Gov’t gives high marks for its performance within first 100 days




Information and Media Relations Minister, Mahama Ayariga, has said one of the major achievements of the John Mahama administration within its first 100 days in office is a commitment to solving existing problems while maintaining fiscal discipline.

According to Mr. Ayariga, one of the important things President Mahama’s administration did within the first 100 days was to get the Budget approved by parliament.

He explained on Joy FM Super Morning Show, Tuesday that the approval of the budget is a big step because “the budget is the one, all-encompassing, policy document of any government that states everything that is supposed to be done in education, health…etc.”

He explained that the budget ensures remarkable discipline in implementation of projects.

He stated this fiscal discipline has contributed in part to the labour agitations because of government’s conviction to spend within budgetary allocations. He said some of the problems have arisen because demands of government workers have not been in consonance with the fiscal plans outlined in the budget.

He explained that the issue with the power situation was due the bursting of the West African gas pipeline which supplies the generators with natural gas to power the engines and “failure to invest in the sector according to a disciplined time schedule”.

But he indicated President John Mahama has been working on solving the problem. He explained recent visit by the President to Nigeria to meet with President Goodluck Jonathan and the recent commissioning of the T3 power infrastructure at Takoradi were committed steps by government to solve the electricity problem.

According to the Minister, this administration within the first 100 days has also been able to nominate all its ministers and though the deputy ministers are currently being vetted, the speed with which this was done must be applauded.

“If the Minority NPP has not boycotted Parliament and we have the full complement of the committee members working together, perhaps we’d finished vetting all of them”, he indicated.

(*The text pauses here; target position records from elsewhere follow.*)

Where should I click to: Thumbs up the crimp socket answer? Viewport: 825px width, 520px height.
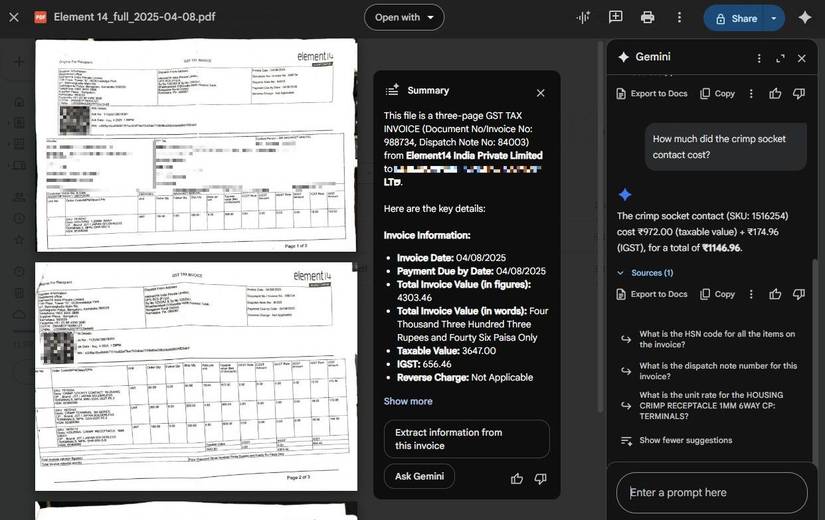coord(775,294)
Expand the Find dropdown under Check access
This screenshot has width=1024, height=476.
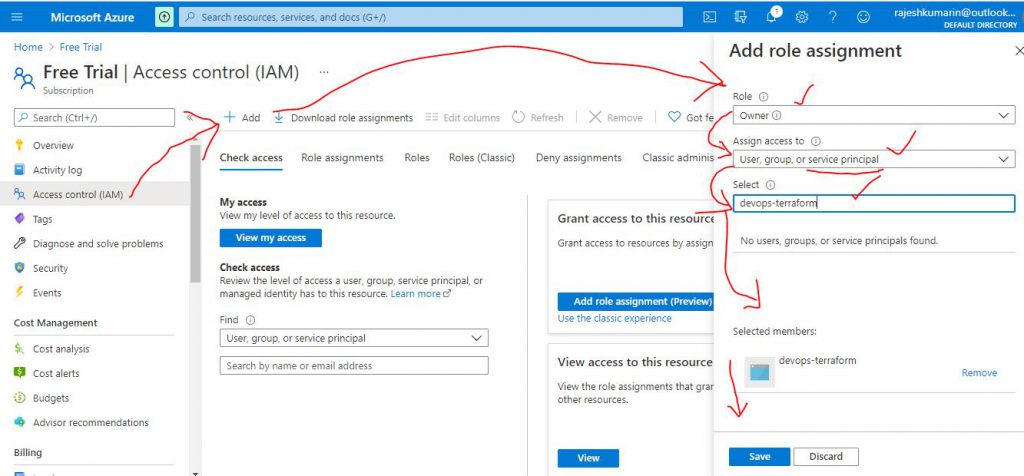click(353, 338)
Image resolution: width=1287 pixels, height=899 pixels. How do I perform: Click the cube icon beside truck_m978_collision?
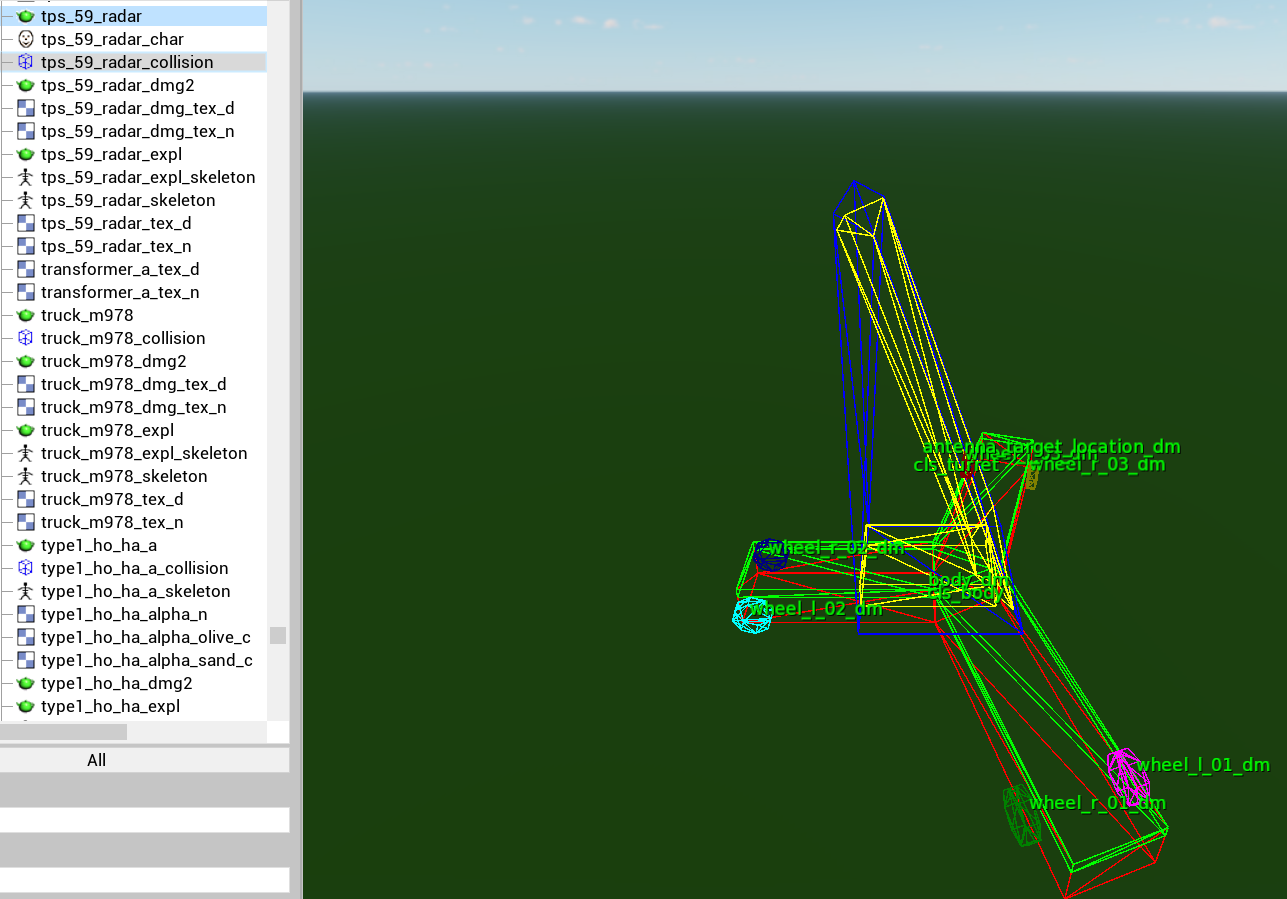pyautogui.click(x=26, y=338)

According to Mr. Ayariga, even though the Constitution imposes some constraints in terms of appropriately ensuring national representation on any President when constituting his government, the current administration has swiftly represented the country at the ethnic, regional and social-structure levels, and this must be commended.

According to him, President Mahama’s government has the largest number of women appointments, which he said stands at 30%.

Also, for the first time, government has appointed a physically challenged person, a blind person, as a Minister of State, he said.

The Minister lamented the neglect by New Patriotic Party (NPP) Members of Parliament of important constitutional requirements. According to him, this is causing a strain on the “one-sided house”.

He said “Nobody can show that these nominees are either people who are incapable, don’t have any experience in public life, and therefore cannot deliver”.

Furthermore, he stated that it is not possible to bring in a former minister to take up a deputy ministerial position.

The recent appointments of 36 deputy minister nominees have received mixed, but largely unfavourable reactions from the Ghanaian public and some experts.

But the Minister explained, there was the need to constantly bring in new people for them to get the opportunity to rise up the political ladder.

According to the Minister, there is a clear policy direction and infrastructure to implement reforms. He described the appointments of Dr. Stephen Adiyiah , P.V Obeng, E.T Mensah, Alban Bagbin and Cletus Avoka, popularly known as a ‘five wise men’, as a taskforce to ensure that the objectives of reforms in specific areas are implemented.

Challenges in the first 100 days
Mr. Ayariga admitted that one of the challenges of President John Mahama’s administration within this first 100 days, is that they have not been able to convince the NPP to come on board, and also to get them to respect the value of Ghana’s Constitutional bodies.

“Governance is not just a one-sided event. We need to work together”, he said.

According to him, one clear indication and direction of President John Mahama is to unite this country around a common vision, but the NPP’s posture towards government is making the realization of this objective a big challenge.


Touching on the state visit of Iranian President, the Minister said Dr. Ahmadinejad is currently head of the Non-Aligned Movement (NAM), which Ghana is a founding member. But importantly, the Iranian community has investments in the health and education sectors here in Ghana.

“This is a country that neither looks East nor West but looks forward, so we relate with everybody”, he said. He explained that Ghana pursues a non-aligned foreign policy, so though we may not endorse what actions of a country, Ghana relates with nation.

He confirmed that the Iranian President will hold bilateral talks with the President Mahama, but will visit the Ismlamic University in North Legon and later cut sod for a number of Iranian infrastructures.